Papa: tolerância zero contra abusos de crianças

Francisco prosseguiu reafirmando que o abuso sexual é um pecado horrível

Tolerância zero contra os abusos: este foi o princípio reiterado pelo Papa Francisco ao receber em audiência na manhã de quinta-feira (21/09) a Pontifícia Comissão para a Tutela dos Menores. O Pontífice entregou o discurso e dirigiu aos membros algumas palavras improvisadas.

Logo no início do seu discurso, o Pontífice compartilhou a profunda dor que sente na alma pela situação das crianças abusadas.

O escândalo do abuso sexual é verdadeiramente uma ruína terrível para toda a humanidade, e que afeta muitas crianças, jovens e adultos vulneráveis em todos os países e em todas as sociedades.
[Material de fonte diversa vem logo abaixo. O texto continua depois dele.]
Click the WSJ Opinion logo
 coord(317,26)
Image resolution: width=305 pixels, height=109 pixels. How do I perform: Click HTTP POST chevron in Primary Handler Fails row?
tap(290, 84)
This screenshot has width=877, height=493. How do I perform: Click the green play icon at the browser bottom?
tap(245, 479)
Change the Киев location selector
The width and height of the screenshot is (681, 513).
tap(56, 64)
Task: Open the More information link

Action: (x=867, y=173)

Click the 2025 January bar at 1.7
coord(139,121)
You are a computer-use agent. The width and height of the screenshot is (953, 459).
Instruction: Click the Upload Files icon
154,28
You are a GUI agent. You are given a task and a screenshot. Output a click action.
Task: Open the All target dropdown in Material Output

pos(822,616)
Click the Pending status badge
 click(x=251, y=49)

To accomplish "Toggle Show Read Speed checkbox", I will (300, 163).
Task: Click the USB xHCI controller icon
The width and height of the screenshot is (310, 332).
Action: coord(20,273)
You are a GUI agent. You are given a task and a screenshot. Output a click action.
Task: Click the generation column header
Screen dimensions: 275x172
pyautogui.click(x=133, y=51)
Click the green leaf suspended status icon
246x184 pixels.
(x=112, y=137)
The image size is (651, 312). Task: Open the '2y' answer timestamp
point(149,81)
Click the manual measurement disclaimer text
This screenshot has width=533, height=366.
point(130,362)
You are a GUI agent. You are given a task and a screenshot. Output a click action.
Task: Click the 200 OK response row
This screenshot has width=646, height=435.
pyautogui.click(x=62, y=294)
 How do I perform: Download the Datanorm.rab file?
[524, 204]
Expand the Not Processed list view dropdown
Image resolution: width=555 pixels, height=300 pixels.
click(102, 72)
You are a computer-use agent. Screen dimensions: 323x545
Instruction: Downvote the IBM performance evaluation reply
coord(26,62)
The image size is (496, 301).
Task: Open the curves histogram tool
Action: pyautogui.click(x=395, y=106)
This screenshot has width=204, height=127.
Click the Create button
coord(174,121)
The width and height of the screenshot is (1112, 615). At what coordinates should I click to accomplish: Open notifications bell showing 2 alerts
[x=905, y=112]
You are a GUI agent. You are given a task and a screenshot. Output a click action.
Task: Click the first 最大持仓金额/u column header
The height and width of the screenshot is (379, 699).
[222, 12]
Também para a Igreja tem sido uma experiência muito dolorosa. Sentimos vergonha pelos abusos cometidos por ministros sagrados, que deveriam ser os mais dignos de confiança.Francisco prosseguiu reafirmando que o abuso sexual é um pecado horrível, completamente oposto e em contradição com o que Cristo e a Igreja ensinam.

O Papa considerou um privilégio a oportunidade que teve de ouvir as histórias das vítimas, que compartilharam abertamente os efeitos que o abuso sexual provocou em suas vidas e em de suas famílias.Por isso, reitero hoje uma vez mais que a Igreja, em todos os níveis, responderá com a aplicação das mais firmes medidas a todos aqueles que traíram seu chamado e abusaram dos filhos de Deus, disse Francisco com veemência.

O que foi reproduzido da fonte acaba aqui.